How could this be? How could he have mistaken her?
Even if it was just a glance, he was certain it was Elara, no one else.
Could it be that Elara had truly died in that cold sea?
Was everything now just a hallucination before his own death?
Dax’s eyes grew darker and darker. Just then, his assistant suddenly knocked on his door: “Mr. Lu, Ms. Alina sent someone to deliver something.”
Outside the door, a stranger handed him a voice recorder, his expression complex:
“Ms. Alina said this is her cousin’s last message, left for you before she passed away.”
Dax nodded stiffly, taking the voice recorder.
Soon, he pressed play.
After a moment of crashing waves, that familiar, deeply engraved voice emerged from the speaker.
“Dax, by the time you hear this recording, I imagine I will have already left this world. I know you’ve been reborn, but I don’t know why you refused to acknowledge me, even hurting me again and again, making me constantly doubt if the you from the last life-the one who loved me so much he’d shatter
himself for me-was ever real. But now, none of that matters anymore, after all, I’m almost dead.”
“What happened in the last life, I was wrong first. I was too foolish then, trusting the wrong people, causing you irreparable harm, so perhaps that ending was what I deserved. In this life, I originally wanted to properly compensate you, to properly love you, but clearly, you don’t need my compensation.

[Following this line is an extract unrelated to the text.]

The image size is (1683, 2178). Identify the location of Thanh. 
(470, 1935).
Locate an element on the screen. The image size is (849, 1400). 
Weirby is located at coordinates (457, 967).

What you’ve done to me, consider it me paying you back. Dax, we’re even now. From now on, live well, and don’t linger for me anymore. If there’s a next life, let’s… not meet again. We’re not a good fit.””
The recording finished playing. A long time passed, so long that the wind and snow outside the window seemed to quiet.
Dax curled up on the floor, repeatedly rewinding and listening to the short recording.
“Live well, and don’t linger for me anymore…
“We’re not a good fit…”
Not a good fit? They clearly loved each other so much, yet they stubbornly, repeatedly missed each
other.
Perhaps they really weren’t a good fit after all?
At this thought, a sharp pain shot through Dax’s right knuckles. He looked down to see his nails digging into his palm, blood trickling down his lifeline.
“Elara, I can’t…” he whispered into the empty air.
A year later, Elara suddenly received a voice message from an unknown number:
“Elara, I spent a year, tracing every place you suffered, and I’ve finally atoned.”
“Elara. I’m coming for you”
“Elara, I’m coming for you.”
“Elara, I love you so much, and I’m sorry. If there’s a next life, please don’t let our paths cross again.